List of Famous people who died in 2013
Hiroshi Yamauchi
Hiroshi Yamauchi was a Japanese businessman. He was the third president of Nintendo, joining the company in 1949 until stepping down on 31 May 2002, to be succeeded by Satoru Iwata. During his 53-year tenure, Yamauchi transformed Nintendo from a hanafuda card-making company that had been active solely in Japan into a multibillion-dollar video game publisher and global conglomerate.
George Jones
George Glenn Jones was an American musician, singer, and songwriter. He achieved international fame for his long list of hit records, including his best-known song "He Stopped Loving Her Today", as well as his distinctive voice and phrasing. For the last two decades of his life, Jones was frequently referred to as the greatest living country singer.
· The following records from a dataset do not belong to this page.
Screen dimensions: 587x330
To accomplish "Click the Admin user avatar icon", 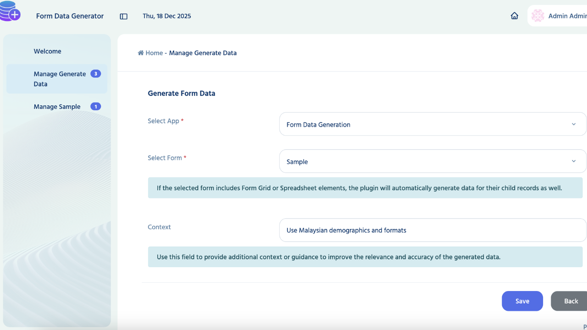I will 537,16.
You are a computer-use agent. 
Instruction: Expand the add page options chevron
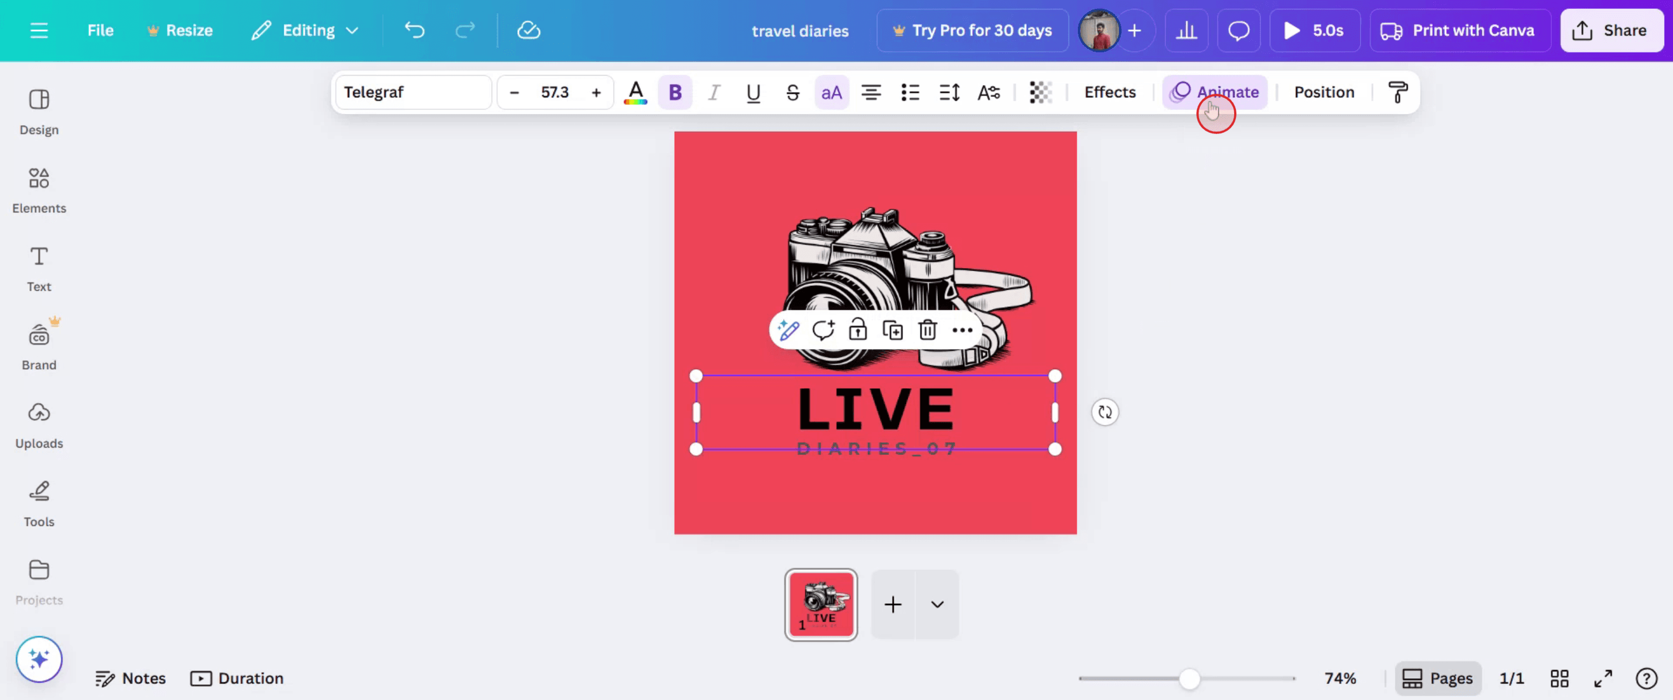coord(937,605)
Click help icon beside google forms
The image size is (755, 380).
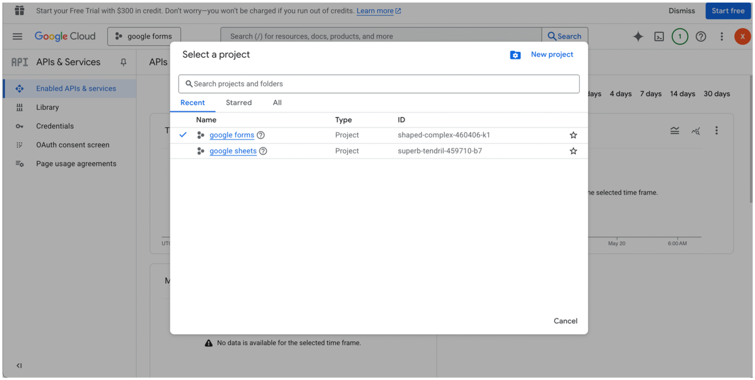pyautogui.click(x=261, y=135)
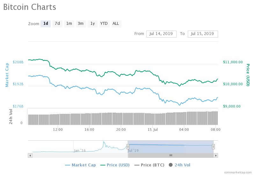Viewport: 255px width, 175px height.
Task: Select the 7d zoom range
Action: pyautogui.click(x=57, y=24)
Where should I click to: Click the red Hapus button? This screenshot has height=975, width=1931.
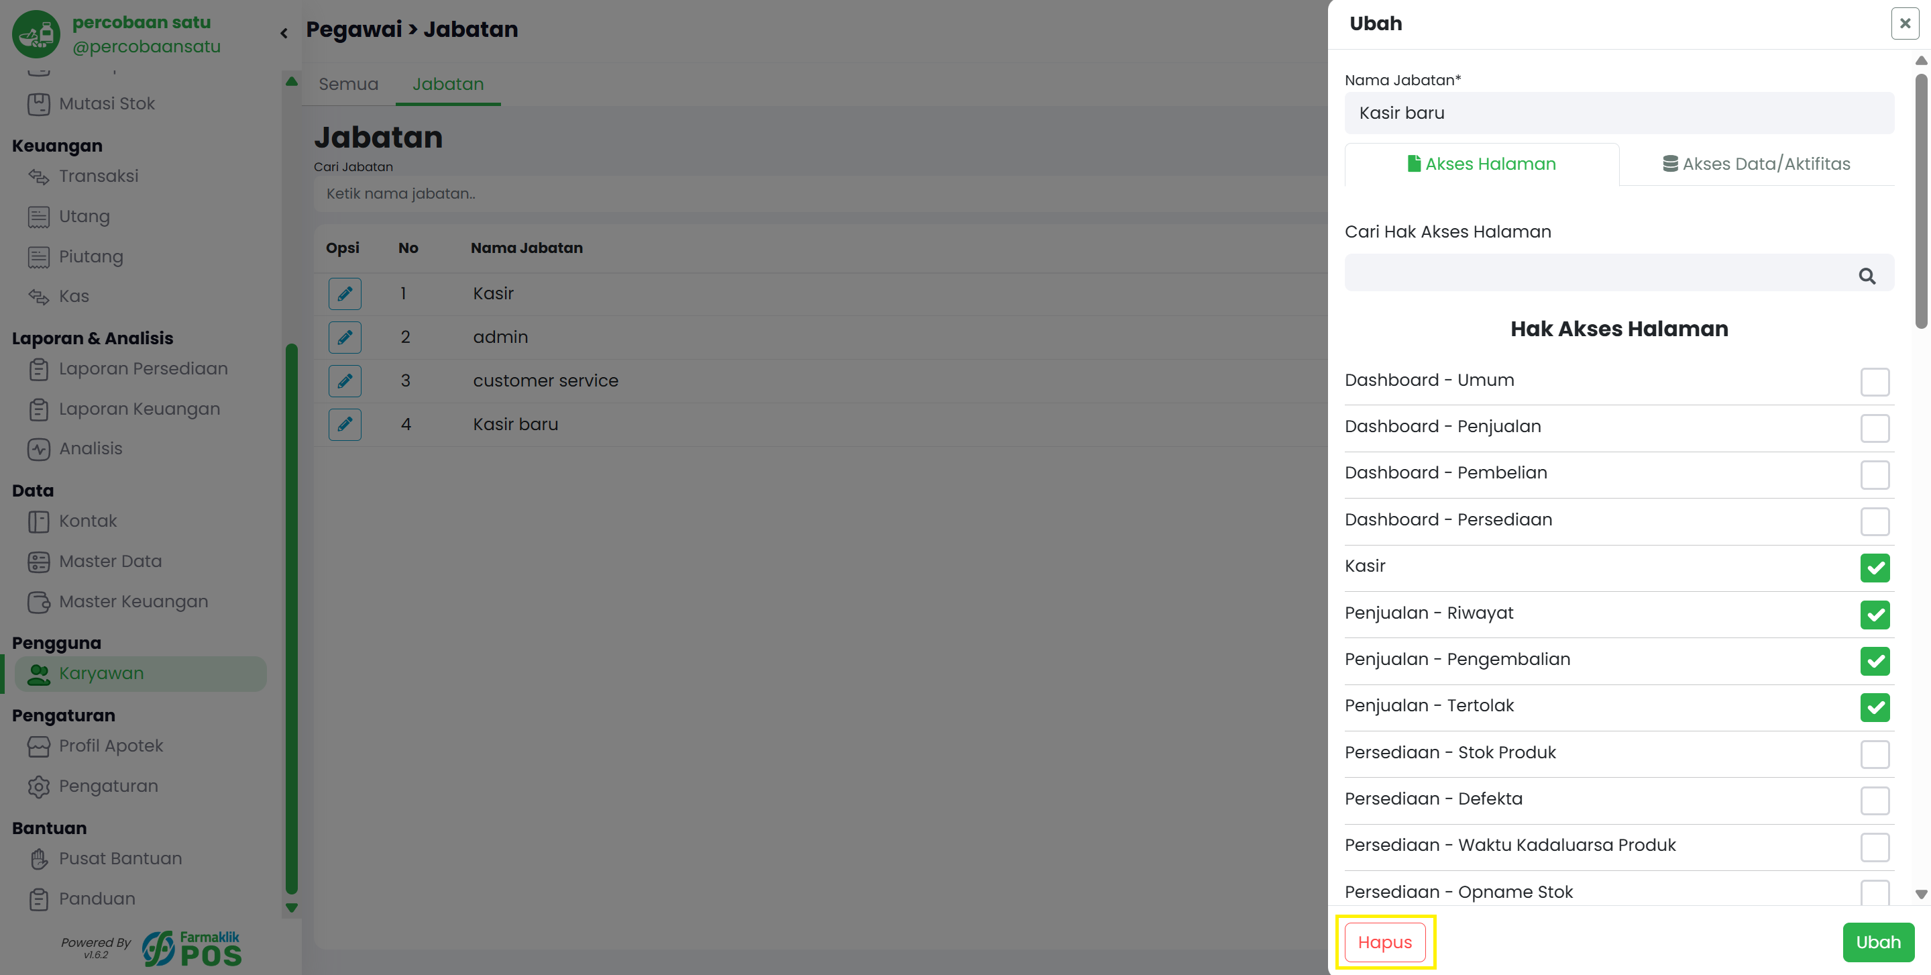pos(1385,942)
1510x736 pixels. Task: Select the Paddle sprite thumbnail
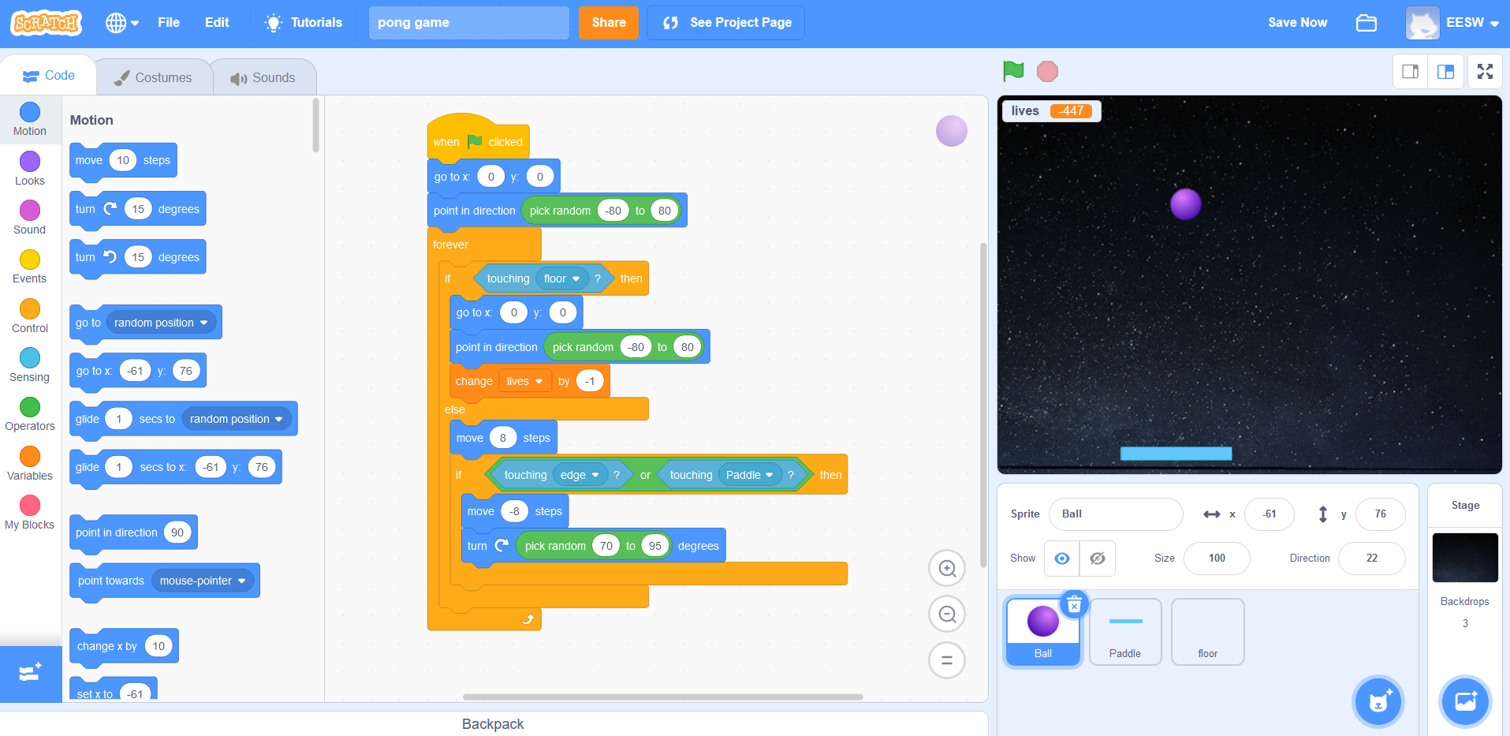1125,631
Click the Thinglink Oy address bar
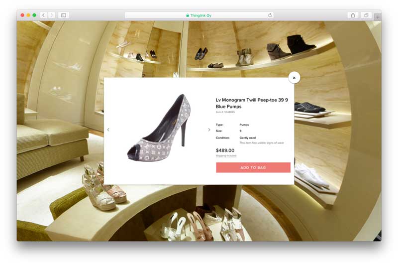This screenshot has height=265, width=398. point(199,15)
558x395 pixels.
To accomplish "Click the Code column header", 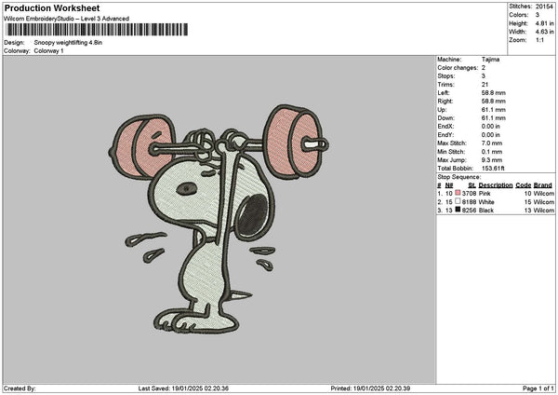I will pos(524,184).
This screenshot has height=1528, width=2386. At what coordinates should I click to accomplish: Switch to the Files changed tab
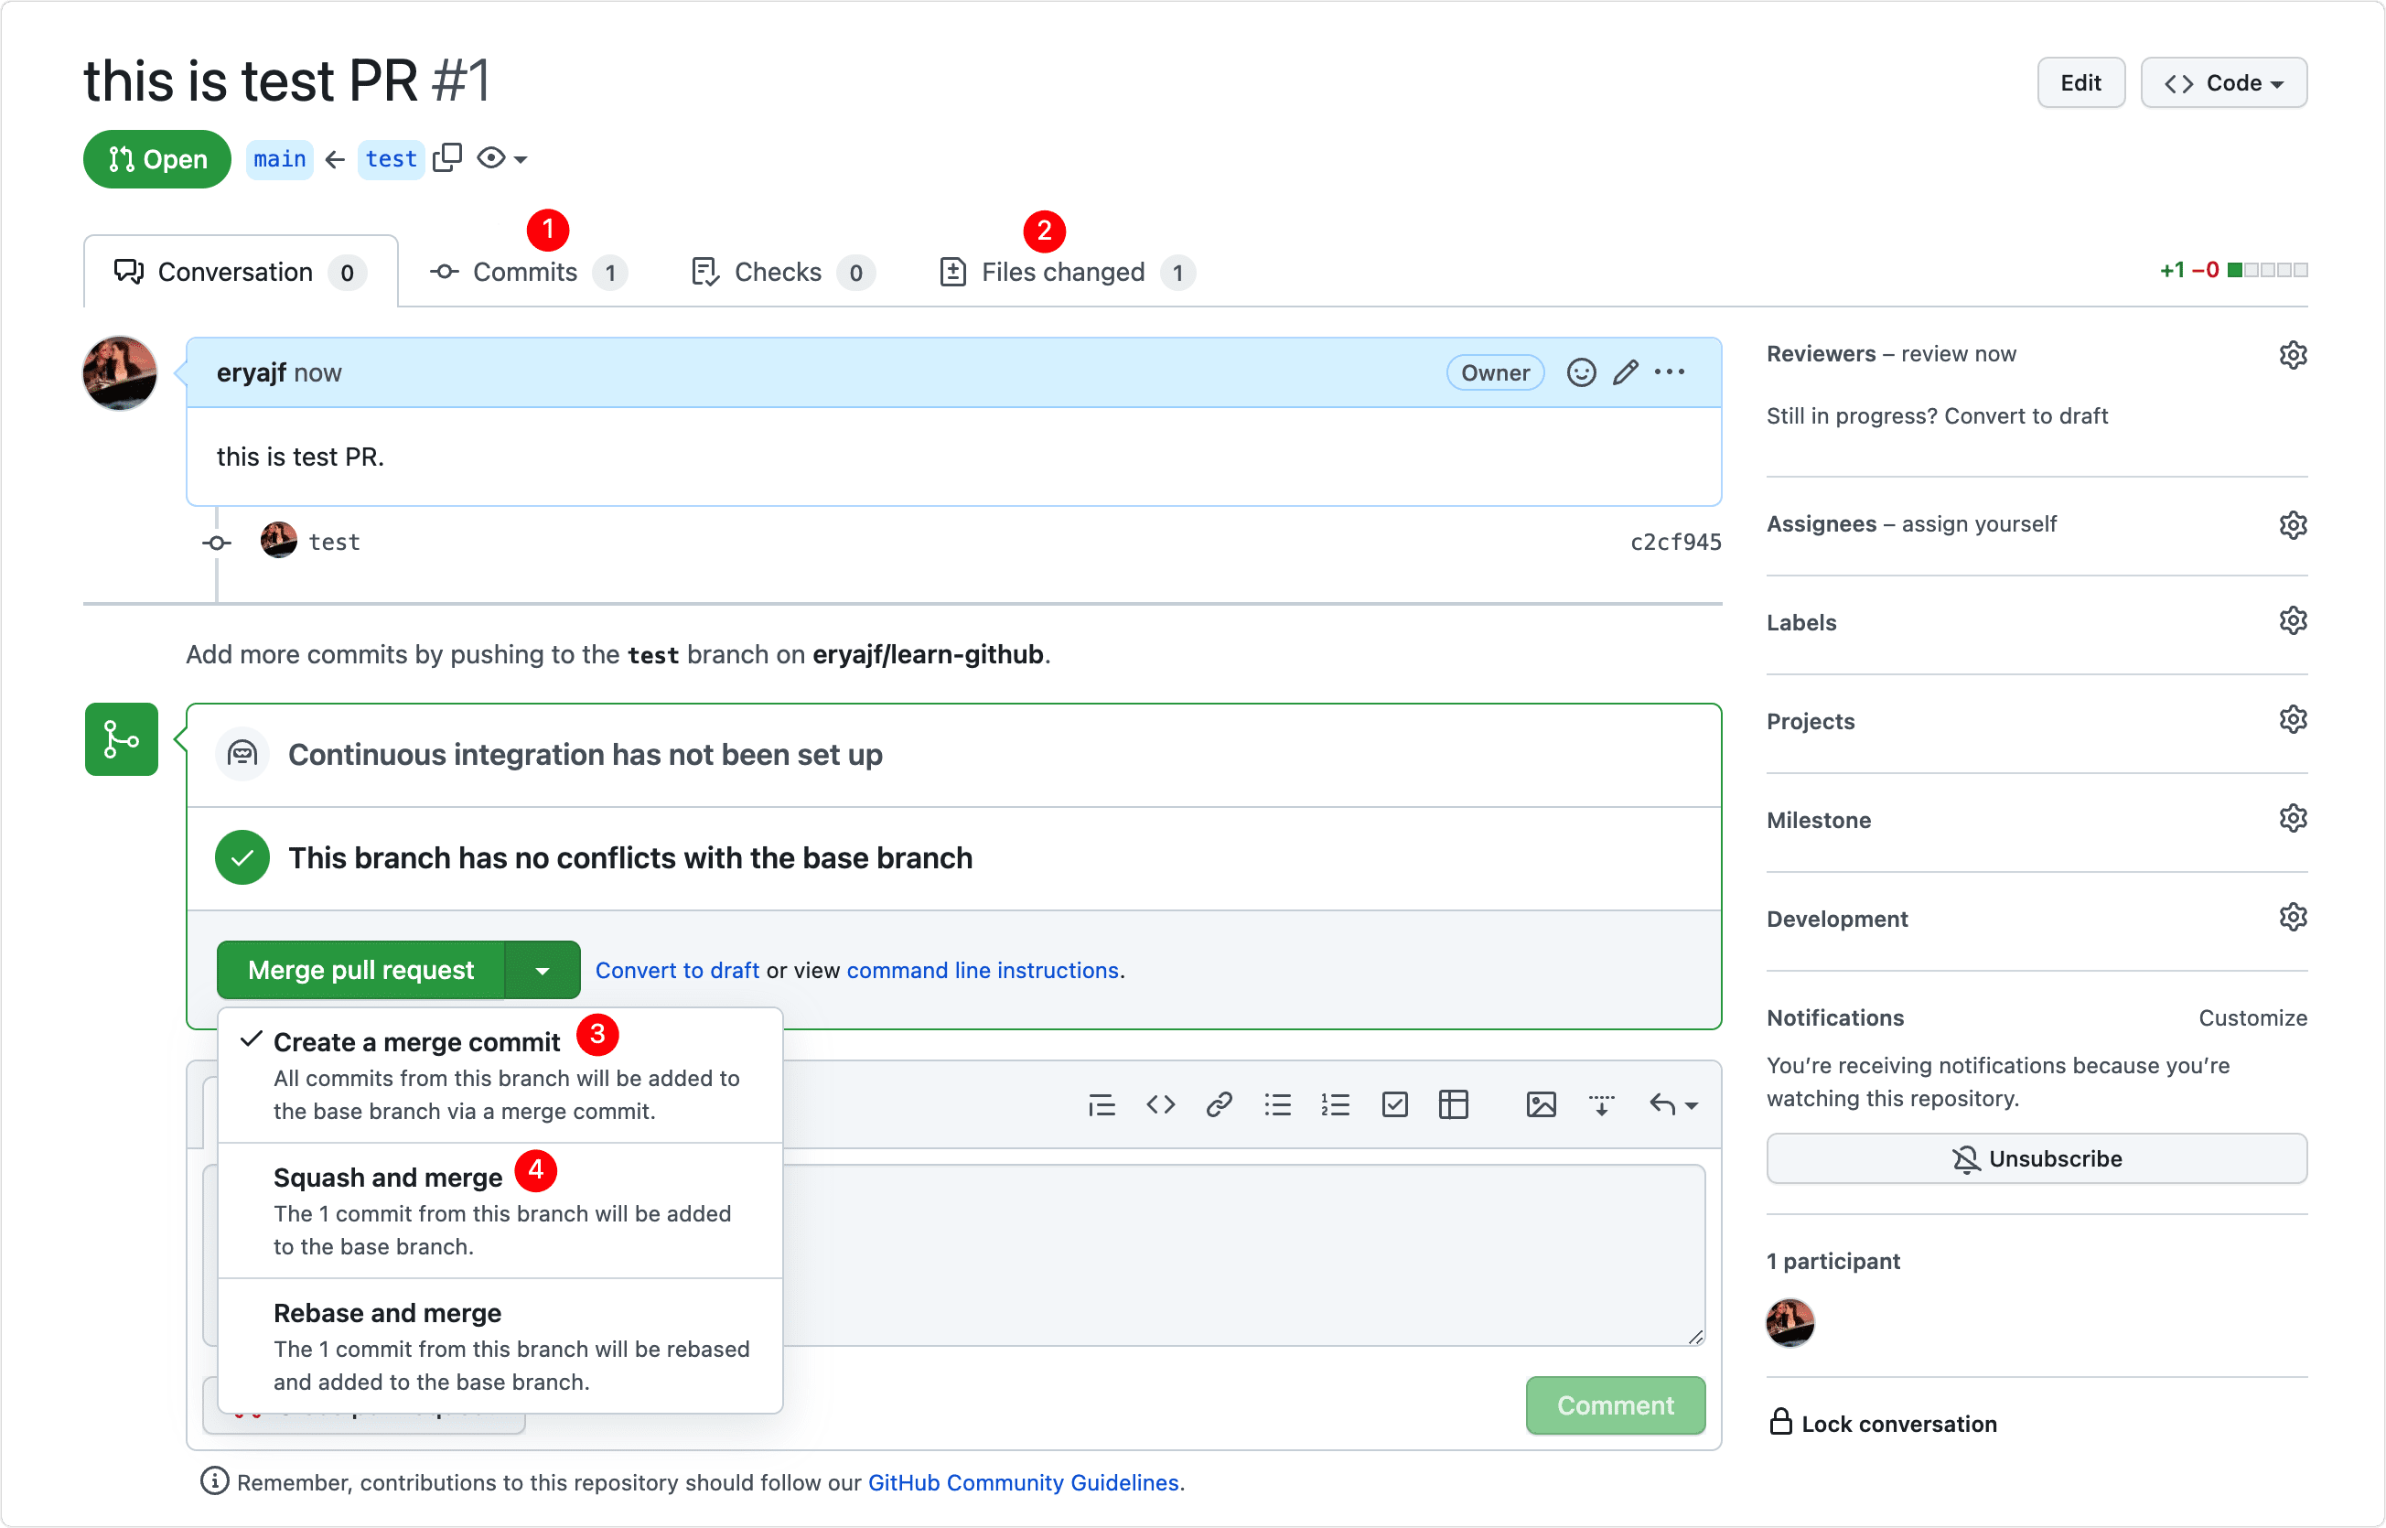tap(1063, 272)
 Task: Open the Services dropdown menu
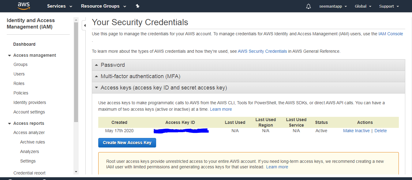pos(60,6)
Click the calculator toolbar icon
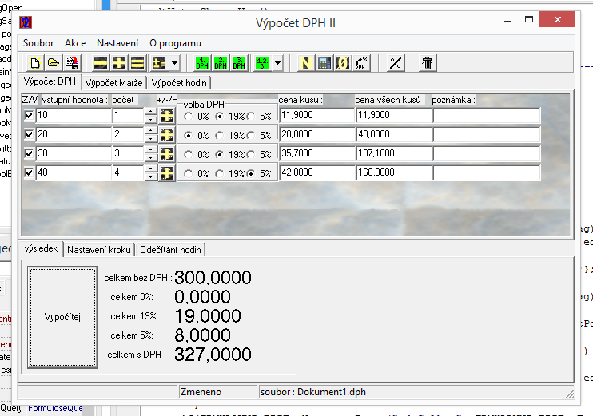The image size is (593, 416). click(324, 63)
Country music scholar Bill Malone writes, "For the two or three minutes consumed by a song, Jones immerses himself so completely in its lyrics, and in the mood it conveys, that the listener can scarcely avoid becoming similarly involved." Waylon Jennings expressed a similar opinion in his song "It's Alright": "If we all could sound like we wanted to, we'd all sound like George Jones." The shape of his nose and facial features earned Jones the nickname "The Possum". George Jones has been called "The Rolls Royce Of Country Music" and had more than 160 chart singles to his name from 1955 until his death in 2013.
José Luis Sampedro
José Luis Sampedro Sáez was a Spanish economist and writer who advocated an economy "more humane, more caring, able to help develop the dignity of peoples". Academician of the Real Academia Española since 1990, he was the recipient of the Order of Arts and Letters of Spain, the Menéndez Pelayo International Prize (2010) and the Spanish Literature National Prize (2011). He became an inspiration for the anti-austerity movement in Spain.
Duane Gish
Duane Tolbert Gish was an American biochemist and a prominent member of the creationist movement. A young Earth creationist, Gish was a former vice-president of the Institute for Creation Research (ICR) and the author of numerous publications about creation science. Gish was called "creationism's T. H. Huxley" for the way he "relished the confrontations" of formal debates with prominent evolutionary biologists, usually held on university campuses, while abandoning formal debating principles. A creationist publication noted in his obituary that "it was perhaps his personal presentation that carried the day. In short, the audiences liked him."
Keiko Fuji
Junko Abe , known primarily by the stage name Keiko Fuji was a Japanese enka singer and actress. She had success in Japan in the 1960s and 1970s with her ballad-type songs. She was married on-and-off with Utada Teruzane, and was the mother of Japanese pop singer Utada Hikaru.
Keiko Fukuda
Keiko Fukuda was a Japanese American martial artist. She was the highest-ranked female judoka in history, holding the rank of 9th dan from the Kodokan (2006), and 10th dan from USA Judo and from the United States Judo Federation (USJF), and was the last surviving student of Kanō Jigorō, founder of judo. She was a renowned pioneer of women's judo, together with her senpai Masako Noritomi (1913-1982) being the first woman promoted to 6th dan. In 2006 the Kodokan promoted Fukuda to 9th dan. She is also the first and, so far, only woman to have been promoted to 10th dan in the art of judo. After completing her formal education in Japan, Fukuda visited the United States of America to teach in the 1950s and 1960s, and eventually settled there. She continued to teach her art in the San Francisco Bay Area until her death in 2013.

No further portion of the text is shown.